Mickael Pezot (LDC International) a partagé son expérience lors des étés chauds en Hongrie et en Espagne en 2024. Il a confirmé que les bâtiments à ventilation longitudinale en mode « tunnel » associés au pad-cooling sont particulièrement efficaces. Cependant, il a mis en garde contre une brumisation excessive qui peut augmenter l’humidité, dégrader les litières et affecter les capacités respiratoires des animaux.

La génétique, un levier fondamental

La génétique est un autre des principaux axes d’adaptation des élevages. Comme l’a présenté Frédéric Fagnoul, généticien chez Hubbard, l’amélioration actuelle génétique intra-lignée, réalisée dans des « fermes pedigrees » aux conditions strictes de biosécurité, maximise le potentiel des lignées pures. Cette sélection se poursuit dans des « fermes challenge », où les frères et sœurs des candidats à la sélection sont soumis à des conditions challengeantes, dont le stress thermique, pour évaluer leur résistance. Enfin, des « fermes de testage » dans différentes régions du monde permettent de mesurer les performances des animaux en conditions réelles.

Le but est de développer des lignées robustes, non seulement performantes en termes de production, mais aussi capables de résister aux stress thermiques. Cette approche génétique doit cependant être combinée à une gestion rigoureuse des pratiques d'élevages (gestion du milieu, santé...) et à une nutrition adaptée.

Sonia Métayer-Coustard (INRAE) travaille sur une autre approche innovante : la programmation thermique embryonnaire. Cette technique implique une acclimatation contrôlée des œufs pendant l’embryogenèse dans des incubateurs réglés sur des cycles spécifiques de température et d’humidité. Ces programmes permettent de renforcer la résistance des adultes aux vagues de chaleur, tout en induisant des modifications épigénétiques transmissibles aux générations suivantes.
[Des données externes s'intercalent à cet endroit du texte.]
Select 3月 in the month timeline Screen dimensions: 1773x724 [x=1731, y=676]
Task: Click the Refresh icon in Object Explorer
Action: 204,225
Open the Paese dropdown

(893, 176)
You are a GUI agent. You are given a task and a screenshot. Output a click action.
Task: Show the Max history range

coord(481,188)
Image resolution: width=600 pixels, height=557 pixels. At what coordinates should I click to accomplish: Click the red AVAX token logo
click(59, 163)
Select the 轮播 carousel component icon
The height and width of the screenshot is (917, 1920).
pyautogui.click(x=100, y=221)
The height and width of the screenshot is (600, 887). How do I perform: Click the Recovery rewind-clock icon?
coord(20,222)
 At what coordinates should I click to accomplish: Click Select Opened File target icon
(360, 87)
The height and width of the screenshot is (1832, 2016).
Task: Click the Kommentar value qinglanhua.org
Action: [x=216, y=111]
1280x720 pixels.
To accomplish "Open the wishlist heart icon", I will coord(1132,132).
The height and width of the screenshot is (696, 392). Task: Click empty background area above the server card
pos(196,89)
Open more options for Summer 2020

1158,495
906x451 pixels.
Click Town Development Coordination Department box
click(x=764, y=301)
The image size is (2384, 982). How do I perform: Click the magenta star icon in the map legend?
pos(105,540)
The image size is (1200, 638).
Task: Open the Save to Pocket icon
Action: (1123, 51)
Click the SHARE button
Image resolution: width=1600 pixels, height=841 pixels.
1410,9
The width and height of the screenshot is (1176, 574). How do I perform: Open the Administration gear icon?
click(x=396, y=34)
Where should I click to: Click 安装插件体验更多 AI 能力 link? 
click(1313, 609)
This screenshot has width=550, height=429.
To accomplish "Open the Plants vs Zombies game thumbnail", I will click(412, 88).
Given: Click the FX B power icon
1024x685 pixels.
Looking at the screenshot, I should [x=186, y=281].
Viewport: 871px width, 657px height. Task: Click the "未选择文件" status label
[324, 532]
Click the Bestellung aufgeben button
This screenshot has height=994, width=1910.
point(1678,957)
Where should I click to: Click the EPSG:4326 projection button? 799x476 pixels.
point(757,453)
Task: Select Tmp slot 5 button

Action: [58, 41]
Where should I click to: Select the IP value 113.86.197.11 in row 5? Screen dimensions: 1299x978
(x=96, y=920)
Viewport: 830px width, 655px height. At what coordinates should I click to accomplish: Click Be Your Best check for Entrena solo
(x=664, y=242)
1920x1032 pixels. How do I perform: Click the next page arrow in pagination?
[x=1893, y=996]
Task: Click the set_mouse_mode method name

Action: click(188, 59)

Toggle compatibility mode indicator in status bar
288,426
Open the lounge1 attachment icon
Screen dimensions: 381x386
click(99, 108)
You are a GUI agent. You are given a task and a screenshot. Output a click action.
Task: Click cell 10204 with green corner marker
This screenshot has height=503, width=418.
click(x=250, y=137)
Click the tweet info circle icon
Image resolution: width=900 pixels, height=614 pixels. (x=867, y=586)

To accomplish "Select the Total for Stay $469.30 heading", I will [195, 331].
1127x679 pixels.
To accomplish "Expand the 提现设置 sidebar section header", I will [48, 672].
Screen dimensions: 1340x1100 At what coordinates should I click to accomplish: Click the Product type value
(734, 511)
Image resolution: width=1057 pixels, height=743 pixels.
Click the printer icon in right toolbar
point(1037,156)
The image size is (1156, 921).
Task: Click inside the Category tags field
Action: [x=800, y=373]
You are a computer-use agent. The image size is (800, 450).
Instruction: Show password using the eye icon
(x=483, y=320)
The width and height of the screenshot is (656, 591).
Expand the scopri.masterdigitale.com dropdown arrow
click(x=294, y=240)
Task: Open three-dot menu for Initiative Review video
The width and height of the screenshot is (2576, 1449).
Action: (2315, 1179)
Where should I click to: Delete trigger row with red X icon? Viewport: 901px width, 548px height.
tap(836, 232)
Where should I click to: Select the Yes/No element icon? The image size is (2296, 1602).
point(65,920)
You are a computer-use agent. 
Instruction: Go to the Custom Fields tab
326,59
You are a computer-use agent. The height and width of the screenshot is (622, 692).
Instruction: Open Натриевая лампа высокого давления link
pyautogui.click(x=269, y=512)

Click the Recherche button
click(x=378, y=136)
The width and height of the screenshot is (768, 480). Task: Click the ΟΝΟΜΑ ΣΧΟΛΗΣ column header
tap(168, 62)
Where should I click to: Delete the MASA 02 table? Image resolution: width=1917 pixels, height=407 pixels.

Jouer sur les apports alimentaires

Enfin, William Lambert, responsable R&D Volailles chez Mixscience, a souligné l’importance d’adapter la nutrition aux températures élevées. La chaleur réduit l’appétit des volailles, impactant leur ingestion de nutriments et perturbant leur métabolisme. Parmi les solutions possibles, on peut citer l’augmentation de la densité énergétique des aliments ; la stimulation de l’appétit par des ajustements alimentaires ; la réduction de la protéine brute pour minimiser la chaleur métabolique ; l’adaptation des profils d’acides aminés essentiels (arginine, thréonine) ; et enfin, l’ajout des micronutriments comme la vitamine C, la vitamine E ou la bétaïne.

De plus, des techniques d’élevage spécifiques, comme favoriser l’alimentation pendant les périodes fraîches ou maintenir l’eau à une température optimale, permettent également d’améliorer les performances en périodes chaudes.

Malgré les défis posés par les variations thermiques de plus en plus imprévisibles, tous les experts affichent un optimisme mesuré. Le véritable défi réside désormais dans la mise en œuvre de systèmes flexibles et adaptables capables de répondre aux extrêmes climatiques à venir.